Por siglos en México la ley ha sido letra muerta para el gobierno y también para los particulares, innumerables veces, porque unos y otros poseían el poder político y/o el poder económico suficientes para eludir la ley. El orden del poder ha prevalecido plenamente por encima del imperio de la ley. Muy gradualmente las cosas han ido cambiando y en diversas áreas de la vida social van surgiendo ejemplos de que va volviéndose más difícil ejercer la impunidad del pasado. Sin embargo, la vasta amplitud de la inseguridad pública, con su caudal inmenso de delitos cotidianos, es también una muestra clara de que el estado de derecho todavía es una aspiración lejana. Ahí está el aterrador y absolutamente increíble caso de las muertas de Ciudad Juárez.
Como es sabido, la mayoría de los delitos ni siquiera se denuncian porque los afectados saben, por experiencia histórica, que tratar con el Ministerio Público, con la policía, con el Poder Judicial constituye una amenaza real de que los daños recibidos por un ciudadano sobre quien se han cometido delitos probablemente se agranden y los costos sean mayores que asumir resignadamente esos daños. En el caso de la inseguridad pública el estado de derecho se ha ido alejando, no acercando.
La inmensa corrupción que hemos padecido, de la que ha participado en gran medida el sector privado, es una fase más de la violación impune de las leyes.
Durante la infame huelga de 1999-2000, que casi deshiciera a la UNAM, el CGH violó sistemáticamente las leyes, pero el presidente Zedillo mantuvo la bárbara opinión de que la ley no se podía aplicar "ciegamente": para ese gobierno (como para cualquiera de los anteriores), por supuesto, la "política" va antes que la ley.
Los militantes de la CNTE o los de Atenco o los cañeros o los movimientos urbanos, y muchos más, afectados por la brutal desigualdad, por la exclusión, o por otras injusticias cometidos contra ellos, por todo ello mismo se han sentido autorizados para cometer delitos en las calles, que nadie sanciona.
La lista puede alargarse indefinidamente. La sociedad tiene que insistir sin tregua en que el estado de derecho debe convertirse en una realidad cabal, sin el cual seguiremos viviendo en la jungla, que en gran medida sigue siendo la sociedad mexicana. Pero puestos en el escenario casi utópico de que en México tuviera lugar un día la vigencia del estado de derecho, todavía encontraremos que un segmento del mismo en este país está hecho en contra de la justicia social. Ahí está el visible caso de las comunidades indígenas, que viven en un marco jurídico que les es adverso. Si la ley se cumple plenamente será para continuar perjudicándolos.

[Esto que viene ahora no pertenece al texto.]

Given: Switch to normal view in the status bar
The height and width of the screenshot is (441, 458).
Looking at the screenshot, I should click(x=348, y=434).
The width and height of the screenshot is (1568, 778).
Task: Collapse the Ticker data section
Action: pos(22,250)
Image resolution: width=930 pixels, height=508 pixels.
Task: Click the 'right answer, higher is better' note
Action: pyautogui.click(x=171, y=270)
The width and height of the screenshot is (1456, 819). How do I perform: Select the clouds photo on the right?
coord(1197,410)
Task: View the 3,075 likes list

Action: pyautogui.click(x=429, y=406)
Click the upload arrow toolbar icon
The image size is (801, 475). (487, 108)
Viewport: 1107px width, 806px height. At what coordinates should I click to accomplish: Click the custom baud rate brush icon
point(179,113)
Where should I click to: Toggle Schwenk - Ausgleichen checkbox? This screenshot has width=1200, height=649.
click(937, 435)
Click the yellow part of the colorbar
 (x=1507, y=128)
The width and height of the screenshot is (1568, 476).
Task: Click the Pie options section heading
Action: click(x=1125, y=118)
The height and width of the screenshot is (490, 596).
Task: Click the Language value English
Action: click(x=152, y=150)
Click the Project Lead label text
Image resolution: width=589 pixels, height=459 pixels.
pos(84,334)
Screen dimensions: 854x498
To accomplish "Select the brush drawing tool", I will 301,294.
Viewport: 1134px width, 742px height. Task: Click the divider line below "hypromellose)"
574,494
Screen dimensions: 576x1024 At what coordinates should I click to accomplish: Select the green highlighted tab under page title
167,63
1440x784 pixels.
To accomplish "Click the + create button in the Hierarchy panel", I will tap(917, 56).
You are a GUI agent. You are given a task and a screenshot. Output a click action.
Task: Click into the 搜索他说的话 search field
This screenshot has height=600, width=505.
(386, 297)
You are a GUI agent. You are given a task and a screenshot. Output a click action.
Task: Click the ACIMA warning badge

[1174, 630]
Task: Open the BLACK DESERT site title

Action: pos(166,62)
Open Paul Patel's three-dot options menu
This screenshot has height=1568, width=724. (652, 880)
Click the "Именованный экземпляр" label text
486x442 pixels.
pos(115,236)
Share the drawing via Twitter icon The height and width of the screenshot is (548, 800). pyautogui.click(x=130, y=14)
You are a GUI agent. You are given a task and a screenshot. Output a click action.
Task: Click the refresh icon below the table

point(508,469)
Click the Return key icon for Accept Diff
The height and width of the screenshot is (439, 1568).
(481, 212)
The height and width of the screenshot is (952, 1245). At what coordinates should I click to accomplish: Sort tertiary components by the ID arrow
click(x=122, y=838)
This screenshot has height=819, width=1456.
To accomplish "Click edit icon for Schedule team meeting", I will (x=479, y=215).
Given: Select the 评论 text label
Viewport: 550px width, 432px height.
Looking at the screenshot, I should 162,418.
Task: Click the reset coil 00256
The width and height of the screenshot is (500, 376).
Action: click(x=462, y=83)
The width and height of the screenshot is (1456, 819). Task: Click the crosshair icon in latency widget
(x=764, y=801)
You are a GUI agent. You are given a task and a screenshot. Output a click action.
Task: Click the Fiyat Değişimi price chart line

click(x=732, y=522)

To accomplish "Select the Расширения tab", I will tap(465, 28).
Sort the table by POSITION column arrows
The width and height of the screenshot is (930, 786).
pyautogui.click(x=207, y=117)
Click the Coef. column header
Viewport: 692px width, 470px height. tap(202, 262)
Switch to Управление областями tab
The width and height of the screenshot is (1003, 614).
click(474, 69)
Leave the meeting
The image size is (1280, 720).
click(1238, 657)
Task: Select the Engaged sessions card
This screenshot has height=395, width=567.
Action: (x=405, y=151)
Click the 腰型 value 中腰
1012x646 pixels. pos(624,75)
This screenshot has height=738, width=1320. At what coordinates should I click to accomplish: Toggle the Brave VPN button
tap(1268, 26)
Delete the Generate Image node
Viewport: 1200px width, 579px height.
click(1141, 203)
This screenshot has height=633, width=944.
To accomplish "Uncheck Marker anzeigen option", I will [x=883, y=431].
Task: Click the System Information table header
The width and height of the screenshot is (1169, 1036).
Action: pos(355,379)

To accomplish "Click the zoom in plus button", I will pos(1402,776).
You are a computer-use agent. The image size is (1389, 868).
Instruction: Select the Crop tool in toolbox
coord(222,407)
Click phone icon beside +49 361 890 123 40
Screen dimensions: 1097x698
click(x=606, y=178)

O ahí está el caso de las disposiciones legales que han protegido a los banqueros de abusos sin cuento en contra de los ciudadanos de a pie. O el de las limitadas responsabilidades de los empresarios en general, que han podido -si les ha sido necesario- saquear sus propias empresas, y dejar en el desamparo a trabajadores y todo tipo de deudores de la empresa, porque no responden sino hasta el límite de sus activos.
O ahí están también los obvios conflictos de intereses en que han incurrido individuos como Salvador Rocha Díaz que, siendo senador, se asoció con los panistas Fernando Gómez Mont y Diego Fernández de Cevallos para defender al banquero Jorge Lankenau Rocha, quien había cometido delitos sin cuento. Rocha Díaz no violaba la ley al actuar en esa defensa, como no la violó Fernández de Cevallos al apropiarse de Punta Diamante o defender a privados en contra del gobierno que preside su propio partido. Está claro que en estos casos la vigencia del estado de derecho equivale a la vigencia legal de las patadas contra la ética y/o de actuaciones claras a favor la injusticia social. En un área extensa de la vida social el estado de derecho es un verdugo de la propia sociedad. No hay nada más irónico y más irresponsable e hiriente socialmente que Fernández de Cevallos se sienta perfectamente a salvo porque sus actuaciones ocurren dentro de la ley vigente.
Requerimos la cabal vigencia de un estado de derecho no ajeno ni a la ética ni a la justicia social. Pero es evidente que legisladores como Fernández de Cevallos o Salvador Rocha Díaz no están en posibilidad alguna de construirlo.